Please list every habitat other than prairies where the prairie-trips article says prairie plants also occurred.
====== SELECTED EXCERPT
Missouri Prairie Foundation September 2020 guided trips highlight widespread range of many prairie plants
By Carol Davit, Missouri Prairie Foundation Executive Director
Participants on the MPF tours to Missouri’s Old-Growth Pine Forest, Pawnee Prairie Natural Area and Helton Prairie Natural Area learned about diverse native grassland communities in many parts of the state.
Prairie communities once covered one-third of Missouri, or about 15 million acres across the state. Prairie plants, however, likely occurred over at least 70% of Missouri—not only in prairies, but also occurring on Ozark glades, open woodlands, sand communities, savannas, and other habitats.
Today, even though intact prairie communities have been reduced to one-half of 1% of their original extent in the state, and many other grassy habitats have been altered, prairie flora can still be found throughout Missouri in remnant communities. For example, MPF owns and manages 23 properties, mostly in southwestern Missouri on unglaciated soils and featuring original, unplowed prairie and rich prairie plant and animal life. MPF properties are open to the public to enjoy.
============
====== SUPPLIED INFORMATION
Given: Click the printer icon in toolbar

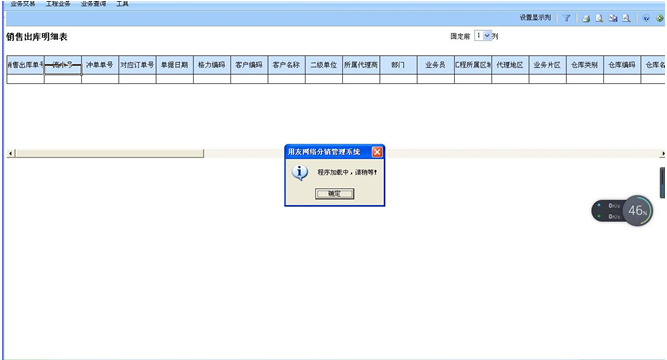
============
_RESULT_
Ozark glades, open woodlands, sand communities, savannas